Step 15 — RM verifies the close-out landed

There is no manual close step. The release manager’s last post-Send-Email action is none — sync at Step 14 closes the tracker, moves the Vulnogram record to PUBLIC, archives the board item, and (conditionally) closes the milestone. The RM receives the wrap-up comment as a timeline event marker.

A tracker that sits on announced - emails sent without announced for more than a day or two is a signal that sync did not see the advisory in the <users-list> archive yet (propagation lag, search-engine miss); re-run sync or wait for the next scheduled pass.

Step 16 — Credit corrections

If credits need correction post-announcement, the release manager:

• responds to the announcement emails with the missing credits;
• updates the project’s CVE tool with the missing credits;
• asks the ASF security team to push the information to cve.org.

Label lifecycle

State diagram

The diagram below shows the typical state flow. Each node is a label (or a cluster of labels that co-exist); each edge is a process step that moves the issue forward. Closing dispositions (invalid, not CVE worthy, duplicate, wontfix) can terminate the flow at any point after needs triage.

flowchart TD
    A([report on project security list]) -->|step 2: security-issue-import| B[needs triage]
    A2([security-relevant fix in public PR]) -->|step 2 alt: security-issue-import-from-pr| C
    B -->|step 5: consensus invalid| X1([invalid / not CVE worthy / duplicate / wontfix])
    B -->|step 5: consensus valid| C["scope label<br/>(project-specific — see<br/>projects/&lt;PROJECT&gt;/scope-labels.md)"]
    C -->|step 6: CVE reserved by PMC member| D[cve allocated]
    D -->|step 10: public PR opened| E[pr created]
    E -->|step 11: PR merges| F[pr merged]
    F -->|step 12: release ships| G[fix released]
    G -->|step 13: RM sends advisory| H[announced - emails sent]
    H -->|step 14: sync close-out at archive URL| J[announced + closed]
    J -->|step 15: RM timeline marker| Z([issue closed])

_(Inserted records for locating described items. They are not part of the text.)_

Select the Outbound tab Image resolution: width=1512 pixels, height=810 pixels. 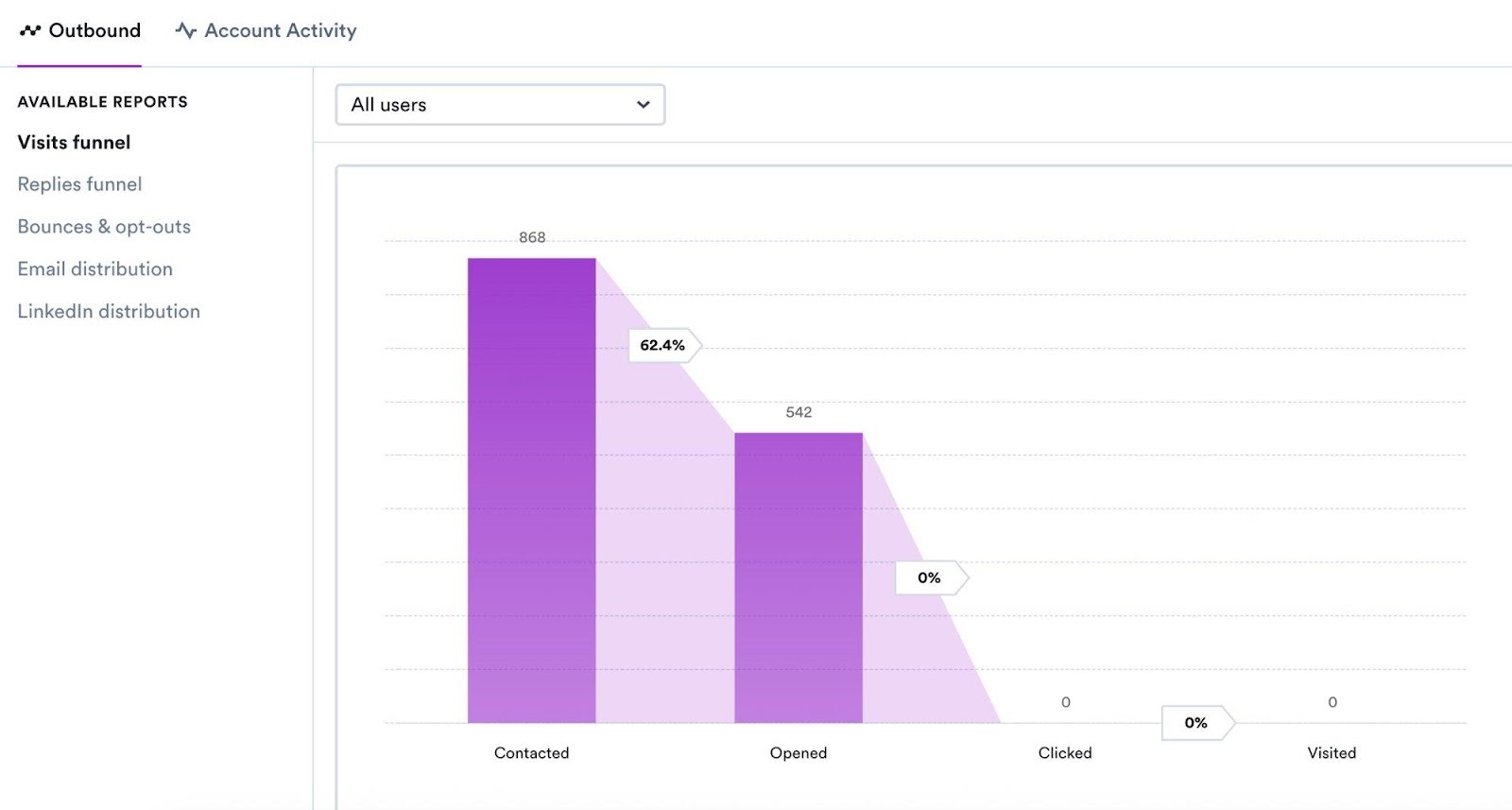click(94, 29)
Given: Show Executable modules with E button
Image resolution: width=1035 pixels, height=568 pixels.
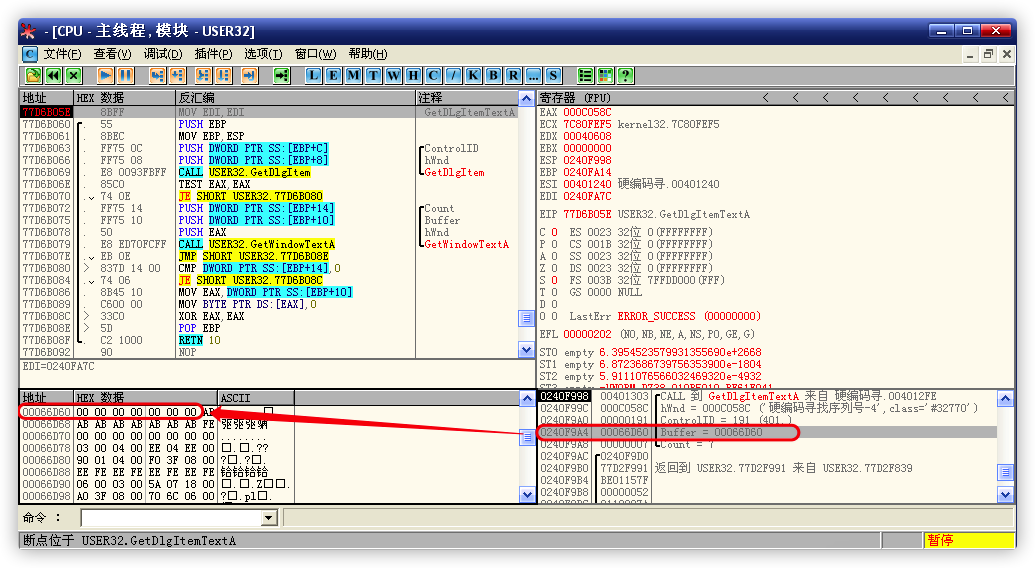Looking at the screenshot, I should (334, 75).
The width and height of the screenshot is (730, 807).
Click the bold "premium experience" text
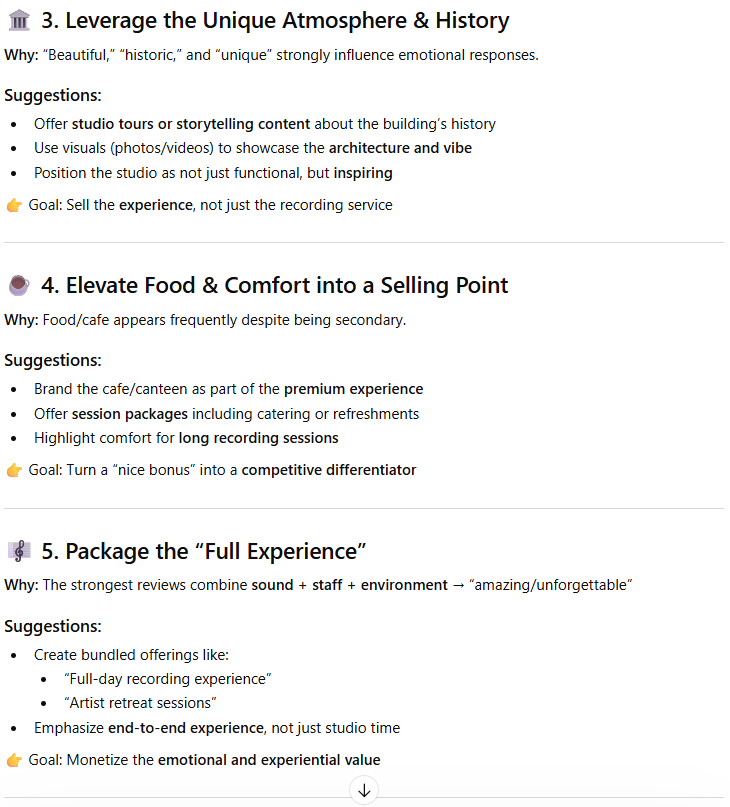point(353,389)
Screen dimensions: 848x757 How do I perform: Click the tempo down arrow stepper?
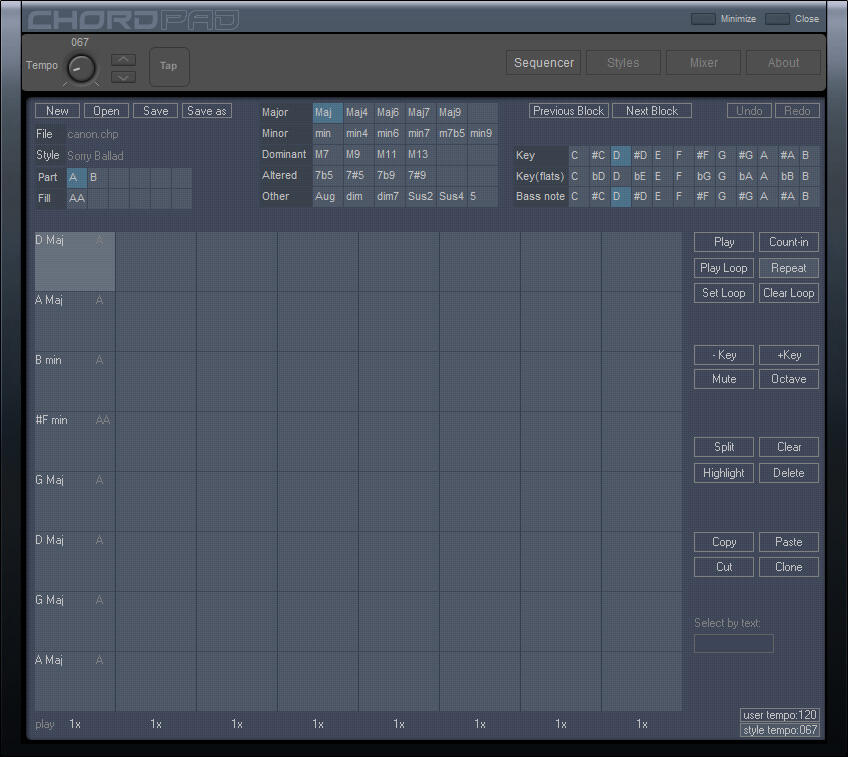click(123, 76)
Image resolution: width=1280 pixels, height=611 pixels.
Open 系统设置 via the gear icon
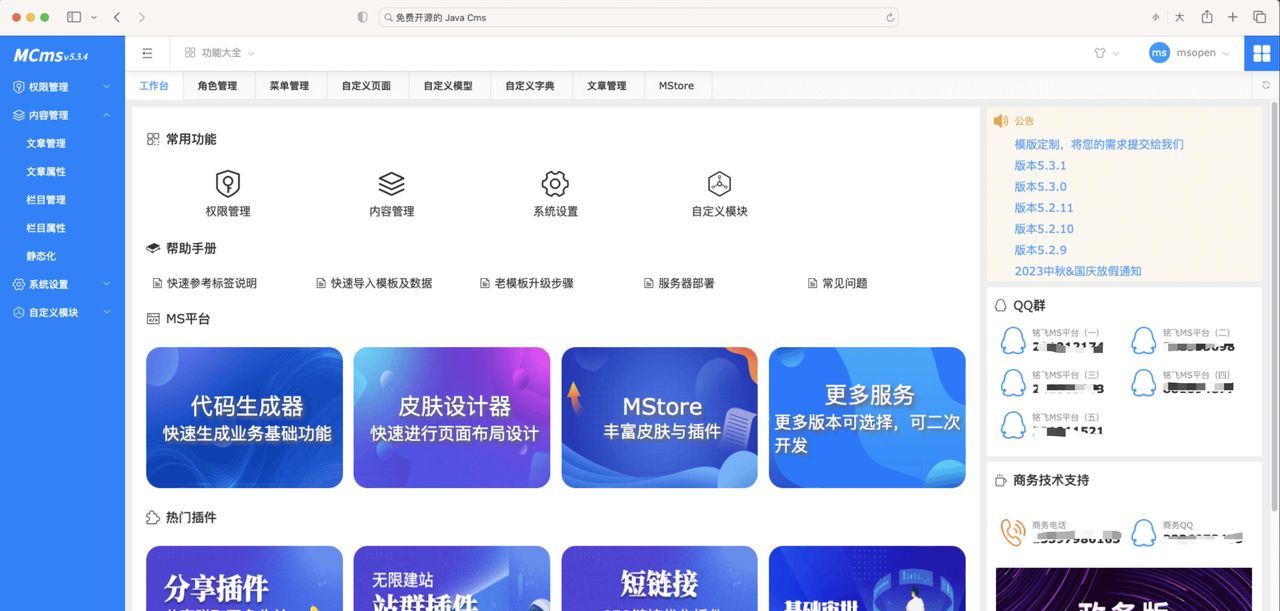click(555, 185)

    classDef closed fill:#f8d7da,stroke:#842029,color:#000;
    classDef done fill:#d1e7dd,stroke:#0f5132,color:#000;
    class X1,Z closed;
    class H,J done;

The dashed-equivalent entry from A2 represents the deliberate-import path described in Step 2 above: trackers opened from a public PR skip the needs triage column and land directly at scope label (the Assessed column on the project board) because the validity assessment has already happened informally before invocation.

Label reference

The table below repeats the same flow in tabular form. An issue typically moves through these labels left-to-right.

Scope labels are project-specific — the adopting project’s concrete scope labels live in <project-config>/scope-labels.md (for the currently adopting project, [<project-config>/scope-labels.md](/scope-labels.md)). The table below uses <scope> as a placeholder for whichever scope labels the adopting project defines.

The security-issue-sync skill keeps these labels honest: on every run it detects the current state of the issue, the fix PR, and the release train, and proposes the label transitions the process requires.